In December 2013, Emerson received a flyer in the mail from AFBC, and he signed up with the company a month later after it told him it could help him lower his student loan payments under a program called Income Based Repayment. Emerson said he did not realize he could apply for the program on his own, without AFBC’s help.

“When I received the AFBC mailer, my gut told me to be skeptical of the offer. I wish that I had listened to it. But, when you are in need, you are more vulnerable,” Emerson wrote in a customer declaration for the FTC.

Several months later, Emerson received a notice from his loan servicer that he was 60 days past due on his monthly payment, negatively affecting his credit score. Emerson immediately called AFBC and, after an extended argument with a sales representative, ended up on the phone with Frere himself.

“He seemed like a snake oil salesman, I guess,” Emerson said in an interview. “I didn’t like the feel I got talking to him. He was trying to be really syrupy and overly concerned and assure me that everything was going to be taken care of, that they would take care of the credit, which they did not.”

Emerson later learned AFBC never had withdrawn money from his bank account, so he didn’t directly lose any money to the company. But the negative credit report followed him and he said it took about 100 calls to his loan servicer to get the negative report removed from his credit history.

Loans placed in forbearance

None of Frere’s other eight customers that gave declarations to the FTC were harmed as much as Vildasol.

After Vildasol signed the documents provided by AFBC, the company began withdrawing money monthly, nearly $2,500 over a year and a half. He eventually realized none of it was going toward repaying his student loan.

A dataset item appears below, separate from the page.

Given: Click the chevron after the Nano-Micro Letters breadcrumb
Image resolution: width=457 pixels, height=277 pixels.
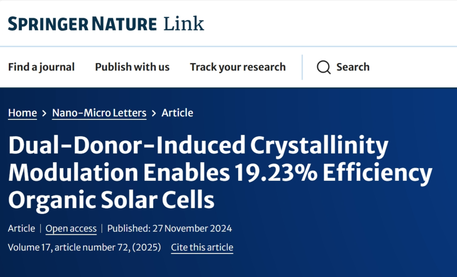Looking at the screenshot, I should click(x=154, y=113).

Vildasol, now living in Albuquerque, New Mexico, is unemployed following a car wreck that left him unable to work — and college loan debt $5,000 more than the $70,000 he owed when he called AFBC nearly five years ago.

“You figure you miss the payments for a year and a half, plus interest. That turned into quite a few thousand that I lost,” he said in an interview.

Vildasol began receiving deliquency notices from FedLoan, the student loan servicer in charge of collecting his payments. He repeatedly contacted AFBC, and the company repeatedly assured him everything was fine.

Finally, in mid-2015, Vildasol called FedLoan. He learned his loans had been placed into forbearance, temporarily suspending his payments, and no payments had been made since he signed up with AFBC the year before. Adding insult to injury, AFBC had convinced Vildasol to unintentionally break the law by inflating his family size, he said. Vildasol had reported a family size of 11 by counting all of his adult children and grandchildren, none of whom lived at his home full time.

“They said, ‘No, you can’t do that, that’s illegal.’ … The first lady I spoke with over at FedLoan was not very nice. I said I don’t defraud anybody, I’m an honest citizen, I consider myself a patriot,” Vildasol said.